An alert issued on Tuesday by the FBI warns about an increase in PYSA ransomware attacks on education institutions in the United States and the United Kingdom.
According to the FBI, PYSA attacks have been launched by “unidentified cyber actors” against higher education, K-12 schools and seminaries in a dozen U.S. states, as well as the U.K.
The threat actors behind PYSA attacks are known to encrypt data on compromised systems, but they also steal information from victims and threaten to leak it in an effort to increase their chances of getting paid.
PYSA, also known as Mespinoza, has been around since at least October 2019 and the FBI has been tracking it since March 2020. PYSA ransomware attacks have been observed against government organizations, educational institutions, the healthcare sector and private businesses.

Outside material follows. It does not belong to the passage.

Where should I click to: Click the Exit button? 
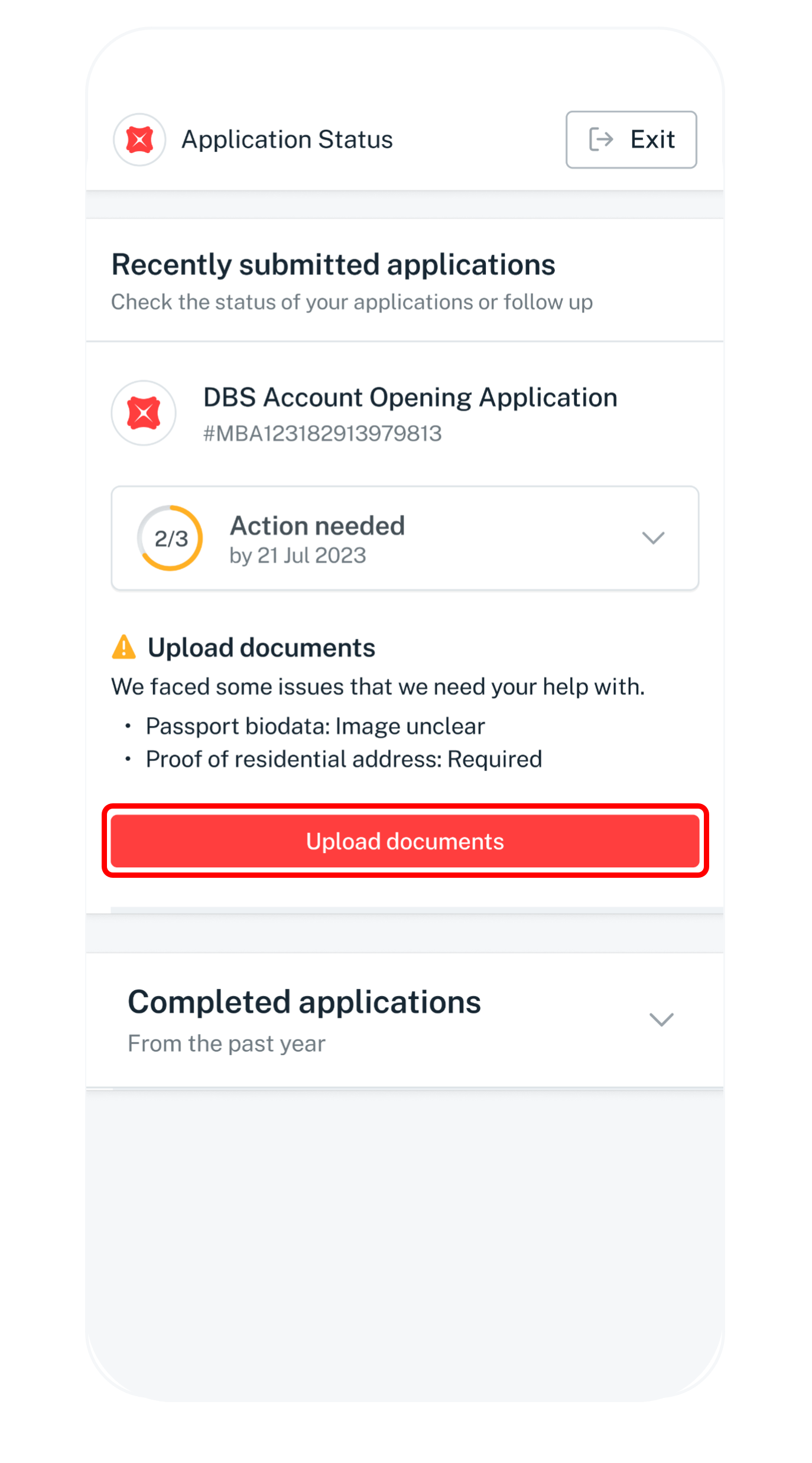[x=631, y=139]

The threat actors often use phishing and RDP attacks for initial access to targeted networks, and then use tools such as Advanced Port/IP Scanner, PowerShell Empire, Mimikatz and Koadic to gain further access.

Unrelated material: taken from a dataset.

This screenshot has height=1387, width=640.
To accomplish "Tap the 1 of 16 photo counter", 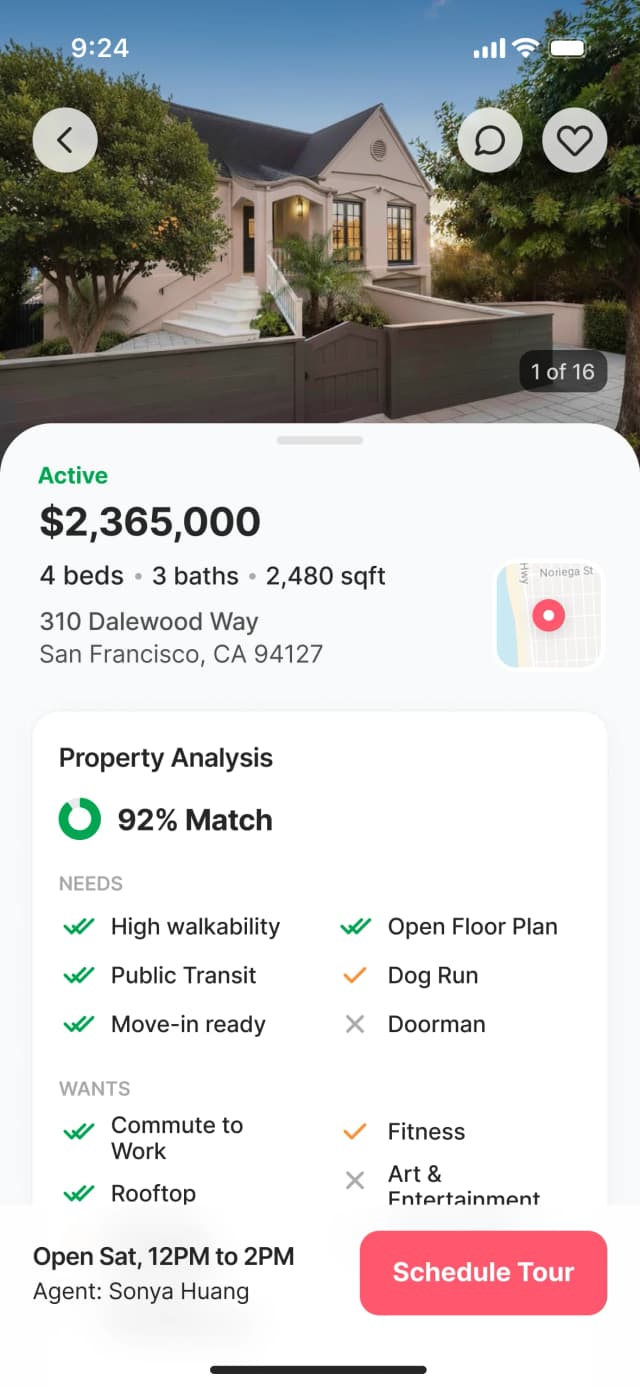I will pos(563,371).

After exfiltrating potentially valuable files from the victim’s network — this often includes employment records and financial information — the cybercriminals start encrypting files on Windows and Linux devices.
The FBI’s alert contains some technical information on these attacks, as well as indicators of compromise (IoC). The agency has advised organizations not to pay up, but noted that it “understands that when victims are faced with an inability to function, all options are evaluated to protect shareholders, employees and customers.”
Victims of PYSA ransomware attacks have been advised to file a report with the FBI.
“Educational institutions are big targets for hackers as thousands of people’s sensitive information is potentially involved, and the substantial shift towards e-learning has made them even more appealing to hackers and ransomware,” James Carder, CSO at LogRhythm, told SecurityWeek. “These attacks on schools can bring education to a halt while potentially exposing every student and teacher’s personal data within the organization. Parents are also targets and may be coerced into paying ransom for personal information or school assignments if information falls into bad actors’ hands.”
“This FBI warning is an important reminder that educational institutions need to take a proactive approach and invest in cybersecurity solutions that detect malicious behavior and enable network infrastructure to block any further access attempts. Institutions should patch aggressively, create backups, prepare a response plan, and prioritize educational training to ensure they are equipped to handle attacks and proceed without disruption,” Carder added.